***** RECORDS FOR THE TASK
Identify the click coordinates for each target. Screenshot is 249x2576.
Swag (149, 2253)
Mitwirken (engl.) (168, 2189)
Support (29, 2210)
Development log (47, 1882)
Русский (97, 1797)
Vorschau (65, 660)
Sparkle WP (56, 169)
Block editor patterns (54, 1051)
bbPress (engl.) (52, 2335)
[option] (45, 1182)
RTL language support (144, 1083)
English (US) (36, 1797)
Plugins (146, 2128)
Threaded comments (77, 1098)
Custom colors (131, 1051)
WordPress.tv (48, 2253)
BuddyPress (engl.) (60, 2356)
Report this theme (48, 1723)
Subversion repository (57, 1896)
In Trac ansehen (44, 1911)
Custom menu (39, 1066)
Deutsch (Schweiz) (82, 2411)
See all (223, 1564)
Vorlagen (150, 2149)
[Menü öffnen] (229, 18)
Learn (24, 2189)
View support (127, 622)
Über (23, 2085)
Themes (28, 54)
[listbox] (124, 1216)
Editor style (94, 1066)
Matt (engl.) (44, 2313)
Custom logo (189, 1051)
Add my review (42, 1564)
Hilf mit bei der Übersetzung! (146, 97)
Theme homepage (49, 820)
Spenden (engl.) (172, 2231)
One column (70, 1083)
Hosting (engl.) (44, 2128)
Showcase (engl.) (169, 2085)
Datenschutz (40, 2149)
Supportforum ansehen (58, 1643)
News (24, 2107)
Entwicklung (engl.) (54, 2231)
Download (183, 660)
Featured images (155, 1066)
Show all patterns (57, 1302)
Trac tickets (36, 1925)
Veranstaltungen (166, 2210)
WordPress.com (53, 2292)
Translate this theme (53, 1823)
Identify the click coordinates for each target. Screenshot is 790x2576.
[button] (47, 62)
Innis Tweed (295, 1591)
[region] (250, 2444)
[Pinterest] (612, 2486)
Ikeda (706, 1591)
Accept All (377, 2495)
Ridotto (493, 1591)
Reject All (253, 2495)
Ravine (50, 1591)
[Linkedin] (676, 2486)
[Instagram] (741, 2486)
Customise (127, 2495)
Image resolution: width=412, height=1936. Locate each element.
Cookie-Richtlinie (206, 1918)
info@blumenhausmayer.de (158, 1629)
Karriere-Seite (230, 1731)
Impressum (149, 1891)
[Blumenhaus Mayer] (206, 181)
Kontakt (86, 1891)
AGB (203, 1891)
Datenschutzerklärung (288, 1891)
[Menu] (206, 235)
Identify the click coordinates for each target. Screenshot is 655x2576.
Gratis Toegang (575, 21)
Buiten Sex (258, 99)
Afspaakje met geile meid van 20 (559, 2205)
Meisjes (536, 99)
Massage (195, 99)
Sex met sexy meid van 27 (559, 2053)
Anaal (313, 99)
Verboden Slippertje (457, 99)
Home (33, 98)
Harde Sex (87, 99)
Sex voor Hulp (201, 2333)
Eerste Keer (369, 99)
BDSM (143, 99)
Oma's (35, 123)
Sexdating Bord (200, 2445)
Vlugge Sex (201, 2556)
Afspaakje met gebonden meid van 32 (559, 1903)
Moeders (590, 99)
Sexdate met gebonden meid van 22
**********
(TASK INSTRUCTIONS)
When the entries above show the word "meid" in a line, copy that line out.

(RESPONSE)
Afspaakje met geile meid van 20 (559, 2205)
Sex met sexy meid van 27 (559, 2053)
Afspaakje met gebonden meid van 32 (559, 1903)
Sexdate met gebonden meid van 22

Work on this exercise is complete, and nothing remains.